Из снежной бури появился Распеги со своей макилой в руке. Пончо из брезента и балаклава делали его похожим на пастуха его родины в зимней одежде.
Он присел у костра на корточки и отпил кофе из консервной банки.
— О чём разговор? — спросил он. — О тех повестках, что вы получили? У меня в кармане тоже есть одна такая. Но чего стоит клочок бумаги, когда у нас в руках оружие? И всё же именно «они» велели нам использовать всё, что у нас есть, для победы в той битве за город Алжир. К счастью, мы поступали довольно мягко, но ведь могли и поверить им на слово! А теперь, когда они больше не обделываются от страха, то присылают нам эти бумажонки. Каждый раз, когда какие-либо члены кабинета министров или депутаты посещали наш командный пункт, я обычно говорил им: «Это всё стороннее дело… Мы делаем эту работу, потому что ваше правительство приказало нам сделать её, но она вызывает у нас омерзение». Некоторые тогда притворялись, что не понимают или думали, что я блестяще пошутил. Другие отвечали ханжеской ужимочкой: «Это ради Франции». И теперь эти же самые ублюдки пытаются затащить нас на суд. Крепче держитесь за своё оружие, тогда никто не придёт и не станет нас донимать.
Последовало короткое молчание, а затем Эсклавье яростно выкрикнул, поразив всех:
— Пусть Рим остерегается гнева легионов!
Под шквалами дождя и мокрого снега, с лицами, почти скрытыми балаклавами, центурионы Африки снова и снова испытывали горечь и отчаяние. Под оледенелыми пончо они крепко сжимали в руках оружие. Более сильный, чем обычно, шквал потушил огонь, и они оказались в темноте. Затем послышался скрипучий голос Буафёраса:
— Теперь мы знаем, что нам остаётся только одно: расхерачить всё к чертовой матери.

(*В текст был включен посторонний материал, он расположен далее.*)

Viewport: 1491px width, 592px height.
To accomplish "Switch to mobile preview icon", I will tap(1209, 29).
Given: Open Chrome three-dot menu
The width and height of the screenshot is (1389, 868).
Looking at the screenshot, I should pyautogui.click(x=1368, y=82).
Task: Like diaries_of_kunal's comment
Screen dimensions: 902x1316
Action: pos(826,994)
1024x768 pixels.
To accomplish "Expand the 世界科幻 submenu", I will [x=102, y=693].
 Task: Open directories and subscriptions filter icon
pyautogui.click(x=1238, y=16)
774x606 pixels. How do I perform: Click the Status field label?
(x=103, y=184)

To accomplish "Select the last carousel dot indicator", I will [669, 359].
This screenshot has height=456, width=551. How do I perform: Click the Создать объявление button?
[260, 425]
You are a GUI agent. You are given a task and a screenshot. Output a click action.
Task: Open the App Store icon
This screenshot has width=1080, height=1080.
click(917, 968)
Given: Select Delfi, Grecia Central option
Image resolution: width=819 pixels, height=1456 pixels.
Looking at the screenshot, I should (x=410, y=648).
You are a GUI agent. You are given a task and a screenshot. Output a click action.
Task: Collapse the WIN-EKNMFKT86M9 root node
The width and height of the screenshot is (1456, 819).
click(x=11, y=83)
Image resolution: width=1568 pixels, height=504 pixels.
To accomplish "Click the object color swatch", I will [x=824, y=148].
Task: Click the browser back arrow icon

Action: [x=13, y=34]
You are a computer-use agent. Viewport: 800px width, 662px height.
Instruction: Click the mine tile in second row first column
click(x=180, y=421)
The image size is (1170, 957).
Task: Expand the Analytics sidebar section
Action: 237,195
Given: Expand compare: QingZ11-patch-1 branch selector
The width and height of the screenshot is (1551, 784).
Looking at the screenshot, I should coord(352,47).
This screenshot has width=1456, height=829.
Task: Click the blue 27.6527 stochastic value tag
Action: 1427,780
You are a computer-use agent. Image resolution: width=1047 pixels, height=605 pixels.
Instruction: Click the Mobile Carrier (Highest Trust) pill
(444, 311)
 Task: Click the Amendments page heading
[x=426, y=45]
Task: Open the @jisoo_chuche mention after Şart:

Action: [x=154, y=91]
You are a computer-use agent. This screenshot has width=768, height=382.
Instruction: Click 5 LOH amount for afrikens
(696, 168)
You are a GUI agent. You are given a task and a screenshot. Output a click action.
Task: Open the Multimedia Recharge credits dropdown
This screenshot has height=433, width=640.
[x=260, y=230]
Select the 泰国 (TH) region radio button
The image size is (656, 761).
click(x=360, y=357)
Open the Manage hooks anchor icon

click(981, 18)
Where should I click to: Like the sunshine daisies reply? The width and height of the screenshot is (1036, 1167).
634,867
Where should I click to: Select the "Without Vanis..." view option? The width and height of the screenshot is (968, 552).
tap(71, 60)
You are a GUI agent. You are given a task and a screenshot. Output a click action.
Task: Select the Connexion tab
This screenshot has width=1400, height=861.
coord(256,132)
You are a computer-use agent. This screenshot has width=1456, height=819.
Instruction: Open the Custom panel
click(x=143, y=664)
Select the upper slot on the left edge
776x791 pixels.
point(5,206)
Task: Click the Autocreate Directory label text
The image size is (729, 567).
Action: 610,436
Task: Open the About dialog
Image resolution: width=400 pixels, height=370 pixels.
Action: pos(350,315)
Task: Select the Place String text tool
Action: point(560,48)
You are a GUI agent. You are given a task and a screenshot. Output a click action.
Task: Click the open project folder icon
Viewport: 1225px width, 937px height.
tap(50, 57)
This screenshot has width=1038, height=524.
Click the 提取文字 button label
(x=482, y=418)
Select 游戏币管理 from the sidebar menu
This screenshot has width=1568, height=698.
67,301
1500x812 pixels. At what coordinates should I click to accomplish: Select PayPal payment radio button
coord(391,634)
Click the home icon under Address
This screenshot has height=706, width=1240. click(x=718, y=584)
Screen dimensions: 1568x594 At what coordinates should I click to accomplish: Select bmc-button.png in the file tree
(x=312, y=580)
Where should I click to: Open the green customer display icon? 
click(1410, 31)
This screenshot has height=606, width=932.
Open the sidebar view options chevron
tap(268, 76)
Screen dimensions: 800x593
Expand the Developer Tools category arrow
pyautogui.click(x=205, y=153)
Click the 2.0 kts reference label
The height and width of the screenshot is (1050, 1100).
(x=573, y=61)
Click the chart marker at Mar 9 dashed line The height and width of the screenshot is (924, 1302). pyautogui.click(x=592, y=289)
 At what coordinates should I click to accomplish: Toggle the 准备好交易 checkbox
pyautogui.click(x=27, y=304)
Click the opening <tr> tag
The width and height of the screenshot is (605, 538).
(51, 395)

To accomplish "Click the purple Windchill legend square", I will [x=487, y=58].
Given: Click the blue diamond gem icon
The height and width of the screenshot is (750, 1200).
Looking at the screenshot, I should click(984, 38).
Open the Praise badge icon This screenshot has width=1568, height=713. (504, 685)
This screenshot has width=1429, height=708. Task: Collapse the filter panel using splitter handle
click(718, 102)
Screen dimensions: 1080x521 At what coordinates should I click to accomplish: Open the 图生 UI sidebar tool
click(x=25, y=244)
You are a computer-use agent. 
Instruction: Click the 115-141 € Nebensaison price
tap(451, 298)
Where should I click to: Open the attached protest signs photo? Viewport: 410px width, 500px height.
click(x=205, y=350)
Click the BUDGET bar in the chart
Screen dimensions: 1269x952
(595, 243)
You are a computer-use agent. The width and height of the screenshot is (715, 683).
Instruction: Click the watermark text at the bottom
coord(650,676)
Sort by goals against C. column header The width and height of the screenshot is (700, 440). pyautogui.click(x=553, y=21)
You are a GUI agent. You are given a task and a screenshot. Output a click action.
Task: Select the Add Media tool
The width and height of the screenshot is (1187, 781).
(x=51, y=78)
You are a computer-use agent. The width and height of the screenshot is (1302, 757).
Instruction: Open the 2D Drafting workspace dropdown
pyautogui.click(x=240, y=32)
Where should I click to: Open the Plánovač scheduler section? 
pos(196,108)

Тут Глатиньи вспомнил. В коллеже Сарла наступила весна. В окнах классной комнаты была видна золотистая пыль, носившаяся по двору. Отдавшись смятению и поэтической тоске своей юности, он сидел там и грезил наяву. Голос отца Морнелье, учителя латыни и римской истории, поднялся на одну-две ноты выше, давая понять, что урок окончен. Де Глатиньи вздрогнул, внезапно очнувшись от своего мягкого оцепенения — в памяти не сохранилось ничего, кроме ясного воспоминания об этой последней фразе:
«Множество центурионов провинции Африки покинуло легионы и вернулось в Рим. Они стали преторианской гвардией цезарей до того дня, пока не приняли обычай назначать, а затем избирать их из своей среды. Это стало концом Рима…»
На одном из передовых постов раздалась очередь из автомата. Часовой выстрелил в тень или на шум: в дерево, гнущееся на ветру, в феллага или в какое-то животное.